Work to be completed → Render all of the data below as a numbered list, omitting any blank lines.

Entries supplied →
[Begin]
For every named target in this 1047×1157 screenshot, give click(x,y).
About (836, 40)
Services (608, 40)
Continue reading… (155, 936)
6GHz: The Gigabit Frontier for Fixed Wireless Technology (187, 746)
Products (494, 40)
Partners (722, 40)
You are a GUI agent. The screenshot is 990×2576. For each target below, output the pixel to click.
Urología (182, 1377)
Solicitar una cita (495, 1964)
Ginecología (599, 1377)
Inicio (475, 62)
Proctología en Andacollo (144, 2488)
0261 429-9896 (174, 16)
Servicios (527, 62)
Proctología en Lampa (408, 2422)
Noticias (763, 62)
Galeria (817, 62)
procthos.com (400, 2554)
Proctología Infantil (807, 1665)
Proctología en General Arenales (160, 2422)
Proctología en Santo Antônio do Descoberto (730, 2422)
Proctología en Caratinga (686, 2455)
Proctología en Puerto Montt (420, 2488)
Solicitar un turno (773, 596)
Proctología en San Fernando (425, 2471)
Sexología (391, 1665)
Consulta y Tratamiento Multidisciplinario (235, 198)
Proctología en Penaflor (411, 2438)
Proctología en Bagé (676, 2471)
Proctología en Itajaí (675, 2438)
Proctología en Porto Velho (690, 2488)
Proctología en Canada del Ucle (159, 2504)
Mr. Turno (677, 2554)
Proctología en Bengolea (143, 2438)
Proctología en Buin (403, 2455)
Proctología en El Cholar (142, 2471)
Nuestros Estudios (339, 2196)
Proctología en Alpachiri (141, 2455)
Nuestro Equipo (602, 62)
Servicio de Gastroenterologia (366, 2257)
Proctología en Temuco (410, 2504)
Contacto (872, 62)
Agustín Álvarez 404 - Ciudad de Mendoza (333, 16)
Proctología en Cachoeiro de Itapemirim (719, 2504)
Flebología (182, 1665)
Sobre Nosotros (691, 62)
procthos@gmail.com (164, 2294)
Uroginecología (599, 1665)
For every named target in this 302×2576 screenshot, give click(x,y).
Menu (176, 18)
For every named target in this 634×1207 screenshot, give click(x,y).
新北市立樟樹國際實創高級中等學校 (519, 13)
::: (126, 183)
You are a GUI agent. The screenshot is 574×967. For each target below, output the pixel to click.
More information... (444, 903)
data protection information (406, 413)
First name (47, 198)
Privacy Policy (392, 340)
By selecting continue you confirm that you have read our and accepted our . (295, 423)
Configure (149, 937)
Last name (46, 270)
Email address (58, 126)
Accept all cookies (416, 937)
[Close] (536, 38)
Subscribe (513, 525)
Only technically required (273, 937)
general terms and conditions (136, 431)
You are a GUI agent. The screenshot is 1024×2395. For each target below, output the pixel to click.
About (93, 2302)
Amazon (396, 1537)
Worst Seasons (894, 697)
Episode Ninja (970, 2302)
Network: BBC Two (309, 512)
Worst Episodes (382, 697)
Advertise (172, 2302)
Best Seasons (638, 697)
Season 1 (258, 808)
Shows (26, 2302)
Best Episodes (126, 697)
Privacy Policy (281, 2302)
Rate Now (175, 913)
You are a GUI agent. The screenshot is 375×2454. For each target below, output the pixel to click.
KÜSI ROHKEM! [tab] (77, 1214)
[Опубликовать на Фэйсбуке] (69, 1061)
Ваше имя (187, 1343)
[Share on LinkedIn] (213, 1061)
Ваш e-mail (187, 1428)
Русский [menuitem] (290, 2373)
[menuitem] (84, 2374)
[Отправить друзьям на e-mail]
[End]
Answer to the exercise →
1. For every named target in this 1047×1157 screenshot, give click(x,y).
2. About (836, 40)
3. Services (608, 40)
4. Continue reading… (155, 936)
5. 6GHz: The Gigabit Frontier for Fixed Wireless Technology (187, 746)
6. Products (494, 40)
7. Partners (722, 40)
8. You are a GUI agent. The screenshot is 990×2576. For each target below, output the pixel to click.
9. Urología (182, 1377)
10. Solicitar una cita (495, 1964)
11. Ginecología (599, 1377)
12. Inicio (475, 62)
13. Proctología en Andacollo (144, 2488)
14. 0261 429-9896 (174, 16)
15. Servicios (527, 62)
16. Proctología en Lampa (408, 2422)
17. Noticias (763, 62)
18. Galeria (817, 62)
19. procthos.com (400, 2554)
20. Proctología Infantil (807, 1665)
21. Proctología en General Arenales (160, 2422)
22. Proctología en Santo Antônio do Descoberto (730, 2422)
23. Proctología en Caratinga (686, 2455)
24. Proctología en Puerto Montt (420, 2488)
25. Solicitar un turno (773, 596)
26. Proctología en San Fernando (425, 2471)
27. Sexología (391, 1665)
28. Consulta y Tratamiento Multidisciplinario (235, 198)
29. Proctología en Penaflor (411, 2438)
30. Proctología en Bagé (676, 2471)
31. Proctología en Itajaí (675, 2438)
32. Proctología en Porto Velho (690, 2488)
33. Proctología en Canada del Ucle (159, 2504)
34. Mr. Turno (677, 2554)
35. Proctología en Bengolea (143, 2438)
36. Proctología en Buin (403, 2455)
37. Proctología en El Cholar (142, 2471)
38. Nuestros Estudios (339, 2196)
39. Proctología en Alpachiri (141, 2455)
40. Nuestro Equipo (602, 62)
41. Servicio de Gastroenterologia (366, 2257)
42. Proctología en Temuco (410, 2504)
43. Contacto (872, 62)
44. Agustín Álvarez 404 - Ciudad de Mendoza (333, 16)
45. Proctología en Cachoeiro de Itapemirim (719, 2504)
46. Flebología (182, 1665)
47. Sobre Nosotros (691, 62)
48. procthos@gmail.com (164, 2294)
49. Uroginecología (599, 1665)
50. For every named target in this 302×2576 screenshot, give click(x,y).
51. Menu (176, 18)
52. For every named target in this 634×1207 screenshot, give click(x,y).
53. 新北市立樟樹國際實創高級中等學校 (519, 13)
54. ::: (126, 183)
55. You are a GUI agent. The screenshot is 574×967. For each target below, output the pixel to click.
56. More information... (444, 903)
57. data protection information (406, 413)
58. First name (47, 198)
59. Privacy Policy (392, 340)
60. By selecting continue you confirm that you have read our and accepted our . (295, 423)
61. Configure (149, 937)
62. Last name (46, 270)
63. Email address (58, 126)
64. Accept all cookies (416, 937)
65. [Close] (536, 38)
66. Subscribe (513, 525)
67. Only technically required (273, 937)
68. general terms and conditions (136, 431)
69. You are a GUI agent. The screenshot is 1024×2395. For each target below, output the pixel to click.
70. About (93, 2302)
71. Amazon (396, 1537)
72. Worst Seasons (894, 697)
73. Episode Ninja (970, 2302)
74. Network: BBC Two (309, 512)
75. Worst Episodes (382, 697)
76. Advertise (172, 2302)
77. Best Seasons (638, 697)
78. Season 1 (258, 808)
79. Shows (26, 2302)
80. Best Episodes (126, 697)
81. Privacy Policy (281, 2302)
82. Rate Now (175, 913)
83. You are a GUI agent. The screenshot is 375×2454. For each target below, output the pixel to click.
84. KÜSI ROHKEM! [tab] (77, 1214)
85. [Опубликовать на Фэйсбуке] (69, 1061)
86. Ваше имя (187, 1343)
87. [Share on LinkedIn] (213, 1061)
88. Ваш e-mail (187, 1428)
89. Русский [menuitem] (290, 2373)
90. [menuitem] (84, 2374)
91. [Отправить друзьям на e-mail]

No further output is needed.